== Instructions for the task ==
Return the whole of the data exactly.

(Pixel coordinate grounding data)
+===+

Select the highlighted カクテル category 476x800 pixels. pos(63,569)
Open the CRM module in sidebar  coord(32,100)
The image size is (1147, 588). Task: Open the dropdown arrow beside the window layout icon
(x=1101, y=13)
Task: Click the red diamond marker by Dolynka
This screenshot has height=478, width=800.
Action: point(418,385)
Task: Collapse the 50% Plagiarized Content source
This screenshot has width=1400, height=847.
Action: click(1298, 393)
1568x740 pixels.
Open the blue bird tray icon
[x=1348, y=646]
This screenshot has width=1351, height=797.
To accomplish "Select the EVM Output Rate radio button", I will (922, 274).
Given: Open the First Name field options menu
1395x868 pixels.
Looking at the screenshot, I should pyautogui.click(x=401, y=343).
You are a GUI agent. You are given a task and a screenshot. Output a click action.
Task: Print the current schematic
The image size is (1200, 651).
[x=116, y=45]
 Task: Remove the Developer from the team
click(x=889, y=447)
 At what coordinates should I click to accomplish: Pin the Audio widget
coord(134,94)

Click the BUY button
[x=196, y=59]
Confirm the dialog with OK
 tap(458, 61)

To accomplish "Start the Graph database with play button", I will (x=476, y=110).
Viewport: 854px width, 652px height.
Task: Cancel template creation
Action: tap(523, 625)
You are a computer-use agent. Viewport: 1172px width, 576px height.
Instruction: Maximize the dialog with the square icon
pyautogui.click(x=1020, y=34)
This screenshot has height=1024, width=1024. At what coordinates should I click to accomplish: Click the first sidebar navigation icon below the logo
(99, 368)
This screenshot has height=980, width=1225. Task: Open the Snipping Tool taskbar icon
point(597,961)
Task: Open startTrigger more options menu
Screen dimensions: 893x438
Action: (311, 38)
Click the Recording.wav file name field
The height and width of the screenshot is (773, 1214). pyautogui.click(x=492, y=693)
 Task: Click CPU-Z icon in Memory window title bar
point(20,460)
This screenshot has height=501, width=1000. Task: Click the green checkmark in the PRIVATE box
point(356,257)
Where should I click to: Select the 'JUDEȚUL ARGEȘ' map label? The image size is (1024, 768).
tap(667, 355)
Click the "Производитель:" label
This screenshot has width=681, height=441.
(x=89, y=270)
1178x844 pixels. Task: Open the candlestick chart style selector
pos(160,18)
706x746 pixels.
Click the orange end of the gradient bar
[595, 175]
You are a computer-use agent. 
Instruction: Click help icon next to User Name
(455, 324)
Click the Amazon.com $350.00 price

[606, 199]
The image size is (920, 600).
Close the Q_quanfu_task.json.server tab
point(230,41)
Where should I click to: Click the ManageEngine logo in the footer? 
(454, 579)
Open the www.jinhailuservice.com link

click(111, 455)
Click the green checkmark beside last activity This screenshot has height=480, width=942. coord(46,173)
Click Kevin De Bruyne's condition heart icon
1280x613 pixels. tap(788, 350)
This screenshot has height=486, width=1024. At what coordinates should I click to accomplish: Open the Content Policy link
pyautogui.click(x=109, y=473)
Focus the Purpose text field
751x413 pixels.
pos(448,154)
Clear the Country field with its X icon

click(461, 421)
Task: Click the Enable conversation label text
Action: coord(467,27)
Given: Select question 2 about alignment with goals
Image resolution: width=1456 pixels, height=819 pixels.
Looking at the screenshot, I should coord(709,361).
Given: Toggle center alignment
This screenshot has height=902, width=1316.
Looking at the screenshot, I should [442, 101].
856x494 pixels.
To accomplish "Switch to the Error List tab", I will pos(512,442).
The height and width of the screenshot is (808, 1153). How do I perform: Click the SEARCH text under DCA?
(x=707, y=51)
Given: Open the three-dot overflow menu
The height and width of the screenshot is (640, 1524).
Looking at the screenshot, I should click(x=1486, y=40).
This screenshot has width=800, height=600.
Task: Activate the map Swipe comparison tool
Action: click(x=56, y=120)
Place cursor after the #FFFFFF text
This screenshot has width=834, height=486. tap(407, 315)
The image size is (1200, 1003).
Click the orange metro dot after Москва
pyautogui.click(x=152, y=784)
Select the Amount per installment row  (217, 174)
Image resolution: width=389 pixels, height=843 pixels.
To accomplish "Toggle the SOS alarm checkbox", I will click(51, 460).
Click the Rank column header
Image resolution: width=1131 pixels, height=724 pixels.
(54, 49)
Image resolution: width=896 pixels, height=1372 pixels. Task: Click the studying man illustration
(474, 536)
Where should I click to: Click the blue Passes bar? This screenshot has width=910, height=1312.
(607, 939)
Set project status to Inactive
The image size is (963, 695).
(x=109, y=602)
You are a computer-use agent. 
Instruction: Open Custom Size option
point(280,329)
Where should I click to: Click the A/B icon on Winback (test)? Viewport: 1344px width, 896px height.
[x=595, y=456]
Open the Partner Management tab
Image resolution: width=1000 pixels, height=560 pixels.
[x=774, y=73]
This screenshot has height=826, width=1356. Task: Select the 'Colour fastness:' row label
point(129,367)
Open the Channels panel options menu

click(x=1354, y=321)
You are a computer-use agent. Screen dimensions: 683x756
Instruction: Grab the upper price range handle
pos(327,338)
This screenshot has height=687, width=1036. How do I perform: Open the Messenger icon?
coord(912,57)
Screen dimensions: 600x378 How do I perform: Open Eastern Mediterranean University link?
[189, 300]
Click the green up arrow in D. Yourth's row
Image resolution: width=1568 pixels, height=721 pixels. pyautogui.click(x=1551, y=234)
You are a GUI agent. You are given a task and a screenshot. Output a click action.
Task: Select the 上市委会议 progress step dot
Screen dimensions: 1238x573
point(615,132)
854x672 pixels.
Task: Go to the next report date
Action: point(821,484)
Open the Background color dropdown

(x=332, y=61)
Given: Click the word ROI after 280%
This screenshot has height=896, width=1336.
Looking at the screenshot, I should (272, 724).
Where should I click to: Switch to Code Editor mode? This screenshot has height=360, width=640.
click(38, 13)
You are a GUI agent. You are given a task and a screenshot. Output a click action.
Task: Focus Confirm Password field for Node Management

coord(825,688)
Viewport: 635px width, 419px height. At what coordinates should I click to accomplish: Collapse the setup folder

+===+

== Output of the exercise ==
Select the highlighted カクテル category 476x800 pixels. pos(63,569)
Open the CRM module in sidebar  coord(32,100)
The image size is (1147, 588). Task: Open the dropdown arrow beside the window layout icon
(x=1101, y=13)
Task: Click the red diamond marker by Dolynka
This screenshot has height=478, width=800.
Action: point(418,385)
Task: Collapse the 50% Plagiarized Content source
This screenshot has width=1400, height=847.
Action: click(1298, 393)
1568x740 pixels.
Open the blue bird tray icon
[x=1348, y=646]
This screenshot has width=1351, height=797.
To accomplish "Select the EVM Output Rate radio button", I will (922, 274).
Given: Open the First Name field options menu
1395x868 pixels.
Looking at the screenshot, I should pyautogui.click(x=401, y=343).
You are a GUI agent. You are given a task and a screenshot. Output a click action.
Task: Print the current schematic
The image size is (1200, 651).
[x=116, y=45]
 Task: Remove the Developer from the team
click(x=889, y=447)
 At what coordinates should I click to accomplish: Pin the Audio widget
coord(134,94)

Click the BUY button
[x=196, y=59]
Confirm the dialog with OK
 tap(458, 61)

To accomplish "Start the Graph database with play button", I will (x=476, y=110).
Viewport: 854px width, 652px height.
Task: Cancel template creation
Action: tap(523, 625)
You are a computer-use agent. Viewport: 1172px width, 576px height.
Instruction: Maximize the dialog with the square icon
pyautogui.click(x=1020, y=34)
This screenshot has height=1024, width=1024. At what coordinates should I click to accomplish: Click the first sidebar navigation icon below the logo
(99, 368)
This screenshot has height=980, width=1225. Task: Open the Snipping Tool taskbar icon
point(597,961)
Task: Open startTrigger more options menu
Screen dimensions: 893x438
Action: (311, 38)
Click the Recording.wav file name field
The height and width of the screenshot is (773, 1214). pyautogui.click(x=492, y=693)
 Task: Click CPU-Z icon in Memory window title bar
point(20,460)
This screenshot has height=501, width=1000. Task: Click the green checkmark in the PRIVATE box
point(356,257)
Where should I click to: Select the 'JUDEȚUL ARGEȘ' map label? The image size is (1024, 768).
tap(667, 355)
Click the "Производитель:" label
This screenshot has width=681, height=441.
(x=89, y=270)
1178x844 pixels. Task: Open the candlestick chart style selector
pos(160,18)
706x746 pixels.
Click the orange end of the gradient bar
[595, 175]
You are a computer-use agent. 
Instruction: Click help icon next to User Name
(455, 324)
Click the Amazon.com $350.00 price

[606, 199]
The image size is (920, 600).
Close the Q_quanfu_task.json.server tab
point(230,41)
Where should I click to: Click the ManageEngine logo in the footer? 
(454, 579)
Open the www.jinhailuservice.com link

click(111, 455)
Click the green checkmark beside last activity This screenshot has height=480, width=942. coord(46,173)
Click Kevin De Bruyne's condition heart icon
1280x613 pixels. tap(788, 350)
This screenshot has height=486, width=1024. At what coordinates should I click to accomplish: Open the Content Policy link
pyautogui.click(x=109, y=473)
Focus the Purpose text field
751x413 pixels.
pos(448,154)
Clear the Country field with its X icon

click(461, 421)
Task: Click the Enable conversation label text
Action: coord(467,27)
Given: Select question 2 about alignment with goals
Image resolution: width=1456 pixels, height=819 pixels.
Looking at the screenshot, I should coord(709,361).
Given: Toggle center alignment
This screenshot has height=902, width=1316.
Looking at the screenshot, I should [442, 101].
856x494 pixels.
To accomplish "Switch to the Error List tab", I will pos(512,442).
The height and width of the screenshot is (808, 1153). How do I perform: Click the SEARCH text under DCA?
(x=707, y=51)
Given: Open the three-dot overflow menu
The height and width of the screenshot is (640, 1524).
Looking at the screenshot, I should click(x=1486, y=40).
This screenshot has width=800, height=600.
Task: Activate the map Swipe comparison tool
Action: click(x=56, y=120)
Place cursor after the #FFFFFF text
This screenshot has width=834, height=486. tap(407, 315)
The image size is (1200, 1003).
Click the orange metro dot after Москва
pyautogui.click(x=152, y=784)
Select the Amount per installment row  (217, 174)
Image resolution: width=389 pixels, height=843 pixels.
To accomplish "Toggle the SOS alarm checkbox", I will click(51, 460).
Click the Rank column header
Image resolution: width=1131 pixels, height=724 pixels.
(54, 49)
Image resolution: width=896 pixels, height=1372 pixels. Task: Click the studying man illustration
(474, 536)
Where should I click to: Click the blue Passes bar? This screenshot has width=910, height=1312.
(607, 939)
Set project status to Inactive
The image size is (963, 695).
(x=109, y=602)
You are a computer-use agent. 
Instruction: Open Custom Size option
point(280,329)
Where should I click to: Click the A/B icon on Winback (test)? Viewport: 1344px width, 896px height.
[x=595, y=456]
Open the Partner Management tab
Image resolution: width=1000 pixels, height=560 pixels.
[x=774, y=73]
This screenshot has height=826, width=1356. Task: Select the 'Colour fastness:' row label
point(129,367)
Open the Channels panel options menu

click(x=1354, y=321)
You are a computer-use agent. Screen dimensions: 683x756
Instruction: Grab the upper price range handle
pos(327,338)
This screenshot has height=687, width=1036. How do I perform: Open the Messenger icon?
coord(912,57)
Screen dimensions: 600x378 How do I perform: Open Eastern Mediterranean University link?
[189, 300]
Click the green up arrow in D. Yourth's row
Image resolution: width=1568 pixels, height=721 pixels. pyautogui.click(x=1551, y=234)
You are a GUI agent. You are given a task and a screenshot. Output a click action.
Task: Select the 上市委会议 progress step dot
Screen dimensions: 1238x573
point(615,132)
854x672 pixels.
Task: Go to the next report date
Action: point(821,484)
Open the Background color dropdown

(x=332, y=61)
Given: Click the word ROI after 280%
This screenshot has height=896, width=1336.
Looking at the screenshot, I should (272, 724).
Where should I click to: Switch to Code Editor mode? This screenshot has height=360, width=640.
click(38, 13)
You are a GUI agent. You are given a task and a screenshot. Output a click action.
Task: Focus Confirm Password field for Node Management

coord(825,688)
Viewport: 635px width, 419px height. At what coordinates should I click to accomplish: Collapse the setup folder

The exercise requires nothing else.